> **Problem to solve**
Every line below containing the word "computer" should be found and copied.

□ □ □ □ □

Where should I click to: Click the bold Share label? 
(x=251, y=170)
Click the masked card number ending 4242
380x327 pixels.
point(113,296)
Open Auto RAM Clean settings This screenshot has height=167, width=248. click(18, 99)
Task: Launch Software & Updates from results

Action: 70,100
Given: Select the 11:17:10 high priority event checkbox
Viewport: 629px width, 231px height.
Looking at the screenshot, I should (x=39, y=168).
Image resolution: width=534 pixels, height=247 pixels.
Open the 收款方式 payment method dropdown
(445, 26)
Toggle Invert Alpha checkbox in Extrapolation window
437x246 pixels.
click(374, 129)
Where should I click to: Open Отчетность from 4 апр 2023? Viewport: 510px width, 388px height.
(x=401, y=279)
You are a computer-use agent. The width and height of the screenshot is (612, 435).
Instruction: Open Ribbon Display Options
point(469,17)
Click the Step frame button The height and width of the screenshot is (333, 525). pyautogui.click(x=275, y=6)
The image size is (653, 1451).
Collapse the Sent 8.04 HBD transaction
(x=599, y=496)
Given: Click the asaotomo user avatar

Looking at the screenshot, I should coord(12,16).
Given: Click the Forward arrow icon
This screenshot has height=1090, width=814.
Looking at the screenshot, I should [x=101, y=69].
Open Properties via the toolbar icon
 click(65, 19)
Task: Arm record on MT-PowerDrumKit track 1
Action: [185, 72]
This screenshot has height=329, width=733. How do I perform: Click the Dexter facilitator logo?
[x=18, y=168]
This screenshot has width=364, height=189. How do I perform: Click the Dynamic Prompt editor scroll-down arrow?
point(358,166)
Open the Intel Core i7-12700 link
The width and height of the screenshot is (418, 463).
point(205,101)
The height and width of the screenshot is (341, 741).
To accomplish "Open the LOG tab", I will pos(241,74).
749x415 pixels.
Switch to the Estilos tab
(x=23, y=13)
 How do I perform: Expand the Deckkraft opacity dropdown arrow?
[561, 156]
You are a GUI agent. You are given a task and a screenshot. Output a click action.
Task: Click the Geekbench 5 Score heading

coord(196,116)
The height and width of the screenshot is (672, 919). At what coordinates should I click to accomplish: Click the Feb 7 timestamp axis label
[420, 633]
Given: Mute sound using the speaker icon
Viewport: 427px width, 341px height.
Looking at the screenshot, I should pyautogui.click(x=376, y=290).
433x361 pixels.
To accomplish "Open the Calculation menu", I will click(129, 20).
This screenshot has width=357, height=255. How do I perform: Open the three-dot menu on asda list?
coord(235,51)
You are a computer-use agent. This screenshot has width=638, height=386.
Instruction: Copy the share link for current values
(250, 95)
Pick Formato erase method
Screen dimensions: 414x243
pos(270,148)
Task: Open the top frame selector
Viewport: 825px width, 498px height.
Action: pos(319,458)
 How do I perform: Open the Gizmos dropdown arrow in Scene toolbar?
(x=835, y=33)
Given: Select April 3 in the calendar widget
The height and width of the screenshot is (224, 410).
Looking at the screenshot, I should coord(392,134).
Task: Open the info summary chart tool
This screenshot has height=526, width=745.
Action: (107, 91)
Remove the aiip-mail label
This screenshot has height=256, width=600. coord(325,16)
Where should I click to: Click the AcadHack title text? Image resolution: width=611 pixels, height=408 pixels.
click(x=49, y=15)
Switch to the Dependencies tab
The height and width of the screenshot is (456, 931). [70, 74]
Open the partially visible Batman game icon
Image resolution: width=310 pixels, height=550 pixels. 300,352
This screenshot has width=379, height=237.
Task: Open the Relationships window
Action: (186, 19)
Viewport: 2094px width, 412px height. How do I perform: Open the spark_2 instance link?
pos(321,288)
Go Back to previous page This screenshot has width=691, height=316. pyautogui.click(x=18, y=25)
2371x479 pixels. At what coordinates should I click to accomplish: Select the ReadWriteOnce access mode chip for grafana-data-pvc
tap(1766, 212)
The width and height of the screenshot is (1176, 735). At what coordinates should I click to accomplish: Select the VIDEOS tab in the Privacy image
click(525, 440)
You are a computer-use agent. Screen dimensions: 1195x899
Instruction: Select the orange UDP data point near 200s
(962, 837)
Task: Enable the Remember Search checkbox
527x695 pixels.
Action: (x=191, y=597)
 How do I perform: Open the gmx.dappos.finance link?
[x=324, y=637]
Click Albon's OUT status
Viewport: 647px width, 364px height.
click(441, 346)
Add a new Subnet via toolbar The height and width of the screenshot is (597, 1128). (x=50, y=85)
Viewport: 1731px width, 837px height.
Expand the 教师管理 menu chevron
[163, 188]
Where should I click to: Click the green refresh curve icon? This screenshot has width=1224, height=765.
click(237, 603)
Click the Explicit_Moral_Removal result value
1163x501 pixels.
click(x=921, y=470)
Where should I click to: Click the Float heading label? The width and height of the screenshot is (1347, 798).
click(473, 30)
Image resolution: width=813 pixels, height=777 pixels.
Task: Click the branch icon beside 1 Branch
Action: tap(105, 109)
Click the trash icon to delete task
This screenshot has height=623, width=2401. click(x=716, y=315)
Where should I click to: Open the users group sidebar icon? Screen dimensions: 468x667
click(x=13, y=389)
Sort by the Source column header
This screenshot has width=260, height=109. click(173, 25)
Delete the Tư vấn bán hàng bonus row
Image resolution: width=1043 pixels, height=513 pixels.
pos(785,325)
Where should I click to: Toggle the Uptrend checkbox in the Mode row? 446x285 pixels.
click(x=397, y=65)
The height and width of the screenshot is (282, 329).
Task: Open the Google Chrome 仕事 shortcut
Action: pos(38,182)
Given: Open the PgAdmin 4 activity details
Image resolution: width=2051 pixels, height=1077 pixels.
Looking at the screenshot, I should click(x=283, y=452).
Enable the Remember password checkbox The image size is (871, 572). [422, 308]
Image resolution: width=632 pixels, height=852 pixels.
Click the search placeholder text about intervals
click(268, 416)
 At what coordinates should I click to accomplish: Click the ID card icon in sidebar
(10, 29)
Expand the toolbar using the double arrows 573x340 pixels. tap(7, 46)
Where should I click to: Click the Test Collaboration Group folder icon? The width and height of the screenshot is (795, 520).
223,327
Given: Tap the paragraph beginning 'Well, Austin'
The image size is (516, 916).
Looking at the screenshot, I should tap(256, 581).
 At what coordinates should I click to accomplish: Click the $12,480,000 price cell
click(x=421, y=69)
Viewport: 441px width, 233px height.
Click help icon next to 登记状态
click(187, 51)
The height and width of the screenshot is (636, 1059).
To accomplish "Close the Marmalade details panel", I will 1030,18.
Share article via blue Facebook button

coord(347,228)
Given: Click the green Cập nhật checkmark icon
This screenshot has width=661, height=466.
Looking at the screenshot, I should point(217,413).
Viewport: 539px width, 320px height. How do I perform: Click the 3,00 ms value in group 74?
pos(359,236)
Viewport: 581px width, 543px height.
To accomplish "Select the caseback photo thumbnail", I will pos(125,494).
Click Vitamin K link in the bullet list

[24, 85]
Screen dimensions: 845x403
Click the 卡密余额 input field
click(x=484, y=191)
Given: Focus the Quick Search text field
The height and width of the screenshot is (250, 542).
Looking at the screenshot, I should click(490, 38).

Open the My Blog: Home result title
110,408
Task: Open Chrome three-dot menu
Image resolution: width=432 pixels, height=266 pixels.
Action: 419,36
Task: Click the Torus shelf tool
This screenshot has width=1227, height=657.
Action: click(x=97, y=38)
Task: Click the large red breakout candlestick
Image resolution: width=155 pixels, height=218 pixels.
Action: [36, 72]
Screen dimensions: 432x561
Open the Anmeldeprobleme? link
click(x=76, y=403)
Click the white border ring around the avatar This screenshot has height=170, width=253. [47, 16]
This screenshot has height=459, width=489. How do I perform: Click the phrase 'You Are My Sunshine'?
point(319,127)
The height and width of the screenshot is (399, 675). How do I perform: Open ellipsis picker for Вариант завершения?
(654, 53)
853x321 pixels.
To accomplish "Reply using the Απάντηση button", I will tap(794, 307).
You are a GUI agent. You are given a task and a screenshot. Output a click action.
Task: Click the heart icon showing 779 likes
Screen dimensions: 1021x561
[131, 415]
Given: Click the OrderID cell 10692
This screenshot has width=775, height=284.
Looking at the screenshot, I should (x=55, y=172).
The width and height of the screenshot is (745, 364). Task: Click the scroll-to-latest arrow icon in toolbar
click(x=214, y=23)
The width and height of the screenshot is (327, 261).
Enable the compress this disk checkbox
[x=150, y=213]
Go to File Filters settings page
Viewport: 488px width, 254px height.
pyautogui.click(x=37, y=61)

□ □ □ □ □

> **Exercise output**
You are a computer-use agent. The width and height of the screenshot is (612, 435).
You are a computer-use agent. This screenshot has width=638, height=386.
You are a computer-use agent. Screen dimensions: 1195x899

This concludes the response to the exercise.